何が真実かなんて、まだ僕に分かりはしないけど。
「でも結局二人は恋に落ちて最後には死んでしまう。君も僕も恋に落ちて最後には死ぬの?」
「相手が誰かなんて知らないけど、人生における出来事としてはそうなるんじゃない。誰かに恋して、子供を産んで死ぬ。半分の人間はそうやって生きているでしょう?」
恋愛なんてこの世の悲劇でしかない。実際に会ってみたら印象と違うことだって珍しくはないのだから。それと同時に喜劇でもあるのだろう。愛を育み幸せに生きる。見た目なんて関係ない、内面で人を判断するべきだという考えが世界で一般的だからかもしれないけど。太っていようが、見た目が汚かろうが恋愛には関係がない。恋愛のみならず生活に影響はない。

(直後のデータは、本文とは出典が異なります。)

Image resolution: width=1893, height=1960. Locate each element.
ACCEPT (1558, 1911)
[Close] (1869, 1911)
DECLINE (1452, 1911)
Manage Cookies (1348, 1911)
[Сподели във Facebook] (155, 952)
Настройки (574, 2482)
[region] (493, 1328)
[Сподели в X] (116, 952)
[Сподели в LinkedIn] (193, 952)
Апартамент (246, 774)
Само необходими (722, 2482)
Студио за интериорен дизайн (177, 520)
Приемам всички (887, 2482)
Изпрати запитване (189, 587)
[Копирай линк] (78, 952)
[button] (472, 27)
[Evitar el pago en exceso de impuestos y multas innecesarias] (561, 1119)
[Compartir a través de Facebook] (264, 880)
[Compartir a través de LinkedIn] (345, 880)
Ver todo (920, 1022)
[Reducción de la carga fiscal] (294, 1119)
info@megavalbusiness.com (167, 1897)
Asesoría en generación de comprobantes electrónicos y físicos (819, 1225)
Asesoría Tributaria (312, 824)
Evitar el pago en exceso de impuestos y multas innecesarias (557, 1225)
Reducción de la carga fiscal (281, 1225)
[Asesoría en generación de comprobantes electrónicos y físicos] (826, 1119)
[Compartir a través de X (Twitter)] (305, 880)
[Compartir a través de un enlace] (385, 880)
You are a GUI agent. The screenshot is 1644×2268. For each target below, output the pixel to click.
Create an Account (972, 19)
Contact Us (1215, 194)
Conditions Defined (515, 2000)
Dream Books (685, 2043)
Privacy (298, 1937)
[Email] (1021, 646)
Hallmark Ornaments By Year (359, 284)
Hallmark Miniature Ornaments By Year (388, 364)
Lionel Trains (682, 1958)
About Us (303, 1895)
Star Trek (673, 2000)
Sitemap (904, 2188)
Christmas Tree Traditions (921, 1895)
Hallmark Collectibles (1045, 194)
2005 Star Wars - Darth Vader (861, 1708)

だってそもそもが美男美女しかいないんだから。容姿が恋愛において気にされない理由の一つだろう。
「僕は変人の部類だよ。こんな僕を好きになる人がいると思う?」
「生き方も容姿も、恋愛には関係ない。気にしているのは貴方だけよ。貴方の周りにひとがいないのは貴方が話しかけずに一人でいるから。現に、私が話しかけたから、私たちはこうして話している。私の言葉に間違いはある?」
「ない」
昔よりも、恋愛は自由になった。人間の生活は自由になった。僕が、僕の人生を不自由にしている。自ら茨の道を選んで歩いている。
「でもこれが僕の生き方だ。皆と一緒には生きられないよ」
いや、きっとこの言葉は正しくない。
「僕はみんなと同じように生きたくないんだよ。ひねくれものだから」
「なら、私たちは似た者同士ね。似た者同士仲よくしましょう?」
「仲良くしたくても出来ないよ。君はまだ僕にとって、友達の境界線より向こう側にいるんだから」
「私がその境界線を越えて、貴方の隣に立ったら友達になってくれる?」
「その時はもちろん」
「約束よ、その時を楽しみにしてて。私は必ずあなたの隣に立つから」
「期待しないで待ってるよ」
まるで告白のような一場面。もしくは友情をはぐくむ一場面。人生における短い青春の煌びやかな一瞬が、僕には色あせて見えた。この約束すらも、光景すらも幻で。瞬きをした次の瞬間には消えてしまいそうだった。
瞬きをして教室を見れば、変わらない美少女の姿があった。